After referring few online blogs and guides I compiled and installed the squid and added the following entries in my squid.conf:

http_port 3128 intercept
http_port 3129
https_port 3130 intercept ssl-bump generate-host-certificates=on dynamic_cert_mem_cache_size=4MB 
acl localnet1 dstdomain .google.com
ssl_bump server-first localnet1
always_direct allow localnet1
sslproxy_cert_error allow all
sslproxy_flags DONT_VERIFY_PEER
request_header_add X-GoogApps-Allowed-Domains "mydomain.com" localnet1
cert=/usr/local/squid/cert/server.crt key=/usr/local/squid/cert/server.key
sslcrtd_program /usr/local/squid/libexec/ssl_crtd -s /usr/local/squid/var/ssl_db -M 20MB
sslcrtd_children 100

Using above configuration every request (http and https) is routing through my proxy server but it is not able to block consumer Google account and I am able to login to it.

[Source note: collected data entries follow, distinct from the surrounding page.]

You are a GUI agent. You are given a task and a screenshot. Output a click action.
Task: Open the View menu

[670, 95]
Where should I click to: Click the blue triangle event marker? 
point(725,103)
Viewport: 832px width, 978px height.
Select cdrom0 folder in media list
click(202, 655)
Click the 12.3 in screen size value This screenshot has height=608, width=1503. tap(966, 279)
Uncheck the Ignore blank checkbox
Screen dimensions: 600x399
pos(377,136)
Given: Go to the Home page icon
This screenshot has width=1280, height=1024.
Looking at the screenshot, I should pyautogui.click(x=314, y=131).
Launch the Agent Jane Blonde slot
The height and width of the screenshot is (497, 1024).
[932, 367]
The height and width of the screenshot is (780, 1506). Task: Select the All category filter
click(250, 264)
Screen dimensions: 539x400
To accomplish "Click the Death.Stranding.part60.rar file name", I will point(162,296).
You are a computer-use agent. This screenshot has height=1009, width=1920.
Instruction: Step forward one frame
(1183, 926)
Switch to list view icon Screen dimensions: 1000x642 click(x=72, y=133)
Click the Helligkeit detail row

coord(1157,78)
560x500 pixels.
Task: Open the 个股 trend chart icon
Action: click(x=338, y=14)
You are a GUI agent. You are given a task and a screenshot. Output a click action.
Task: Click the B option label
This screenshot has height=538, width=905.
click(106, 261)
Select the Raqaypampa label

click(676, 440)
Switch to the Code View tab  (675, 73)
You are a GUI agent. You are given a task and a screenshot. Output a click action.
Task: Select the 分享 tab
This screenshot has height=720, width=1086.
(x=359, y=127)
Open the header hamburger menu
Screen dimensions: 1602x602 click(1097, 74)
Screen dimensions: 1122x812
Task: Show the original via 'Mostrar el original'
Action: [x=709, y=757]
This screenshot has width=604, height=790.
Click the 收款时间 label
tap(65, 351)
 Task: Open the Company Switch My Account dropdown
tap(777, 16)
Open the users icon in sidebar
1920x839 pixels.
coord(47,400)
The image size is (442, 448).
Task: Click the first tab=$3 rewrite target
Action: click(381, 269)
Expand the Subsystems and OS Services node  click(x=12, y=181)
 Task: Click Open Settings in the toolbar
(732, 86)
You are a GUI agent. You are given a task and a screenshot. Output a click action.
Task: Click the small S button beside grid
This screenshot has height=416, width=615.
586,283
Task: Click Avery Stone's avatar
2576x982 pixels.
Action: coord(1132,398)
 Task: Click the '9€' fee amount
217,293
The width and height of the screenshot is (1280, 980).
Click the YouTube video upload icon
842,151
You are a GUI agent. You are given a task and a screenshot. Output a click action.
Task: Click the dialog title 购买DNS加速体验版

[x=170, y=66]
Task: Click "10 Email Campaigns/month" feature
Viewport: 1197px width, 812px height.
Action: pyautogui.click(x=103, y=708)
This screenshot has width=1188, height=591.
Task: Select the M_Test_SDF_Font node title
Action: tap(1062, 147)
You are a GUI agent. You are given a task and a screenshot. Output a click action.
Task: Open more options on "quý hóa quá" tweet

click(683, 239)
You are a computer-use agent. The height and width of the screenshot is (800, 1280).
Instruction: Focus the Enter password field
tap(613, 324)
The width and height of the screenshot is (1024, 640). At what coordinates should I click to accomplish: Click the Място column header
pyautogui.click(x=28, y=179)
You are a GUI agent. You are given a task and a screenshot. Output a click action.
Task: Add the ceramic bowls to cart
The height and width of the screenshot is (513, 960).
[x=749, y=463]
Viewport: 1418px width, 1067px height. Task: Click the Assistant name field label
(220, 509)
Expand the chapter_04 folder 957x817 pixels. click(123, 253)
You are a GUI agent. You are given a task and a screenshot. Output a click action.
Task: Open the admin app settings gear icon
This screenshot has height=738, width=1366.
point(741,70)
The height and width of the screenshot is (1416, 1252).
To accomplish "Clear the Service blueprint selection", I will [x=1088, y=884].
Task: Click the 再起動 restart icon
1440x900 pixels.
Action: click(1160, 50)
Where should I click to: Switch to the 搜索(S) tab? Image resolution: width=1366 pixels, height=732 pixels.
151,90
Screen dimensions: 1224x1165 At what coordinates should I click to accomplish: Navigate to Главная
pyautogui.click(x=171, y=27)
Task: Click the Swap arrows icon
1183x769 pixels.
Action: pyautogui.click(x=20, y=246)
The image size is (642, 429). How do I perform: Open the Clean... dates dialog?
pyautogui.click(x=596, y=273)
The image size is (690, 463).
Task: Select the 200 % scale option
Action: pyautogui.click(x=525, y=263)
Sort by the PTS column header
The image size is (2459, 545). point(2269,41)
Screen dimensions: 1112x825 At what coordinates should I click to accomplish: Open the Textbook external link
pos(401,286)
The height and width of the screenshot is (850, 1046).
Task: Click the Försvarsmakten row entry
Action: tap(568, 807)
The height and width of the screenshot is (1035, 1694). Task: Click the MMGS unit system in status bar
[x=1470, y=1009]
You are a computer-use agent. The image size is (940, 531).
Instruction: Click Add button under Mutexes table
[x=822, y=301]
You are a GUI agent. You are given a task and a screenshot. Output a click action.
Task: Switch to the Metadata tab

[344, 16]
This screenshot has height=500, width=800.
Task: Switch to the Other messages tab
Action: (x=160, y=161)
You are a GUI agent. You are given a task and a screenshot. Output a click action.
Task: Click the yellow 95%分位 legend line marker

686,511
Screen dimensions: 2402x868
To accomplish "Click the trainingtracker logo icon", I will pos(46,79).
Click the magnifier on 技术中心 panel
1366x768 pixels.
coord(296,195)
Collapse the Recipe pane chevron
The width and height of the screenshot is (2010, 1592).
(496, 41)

I have also added the proxy IP as my gateway to the node system and in my proxy server I added following rules in Iptable

iptables -t nat -A PREROUTING -i eth0 -p tcp -m tcp --dport 80 -j REDIRECT --to-ports 3128
iptables -t nat -A PREROUTING -i eth0 -p tcp -m tcp --dport 443 -j REDIRECT --to-ports 3130
iptables -I INPUT -p tcp -m tcp --dport 3130 -j ACCEPT

So what more I need to do to block consumer Google account? Am I missing something here?

EDIT: After working on the above issue I came to know that I was doing one mistake. My port setting in squid.conf file is like follows:

http_port 3128 intercept
http_port 3129
https_port 3130 intercept ssl-bump generate-host-certificates=on dynamic_cert_mem_cache_size=4MB 

I had set the global proxy in my node system. In IP field I had put proxy server's IP and in port field I had put 3129. So, all of my requests were going through 3129 port and hence it was not getting intercepted and was able to login into consumer Google accounts. SO I removed the proxy settings from node system and only kept proxy server ip as it's gateway. After this my every request is reaching the proxy server but I think it's not getting routed to ports specified in squid.conf. i.e 80 port to 3128 and 443 port to 3130, and now because of this everything is blocked.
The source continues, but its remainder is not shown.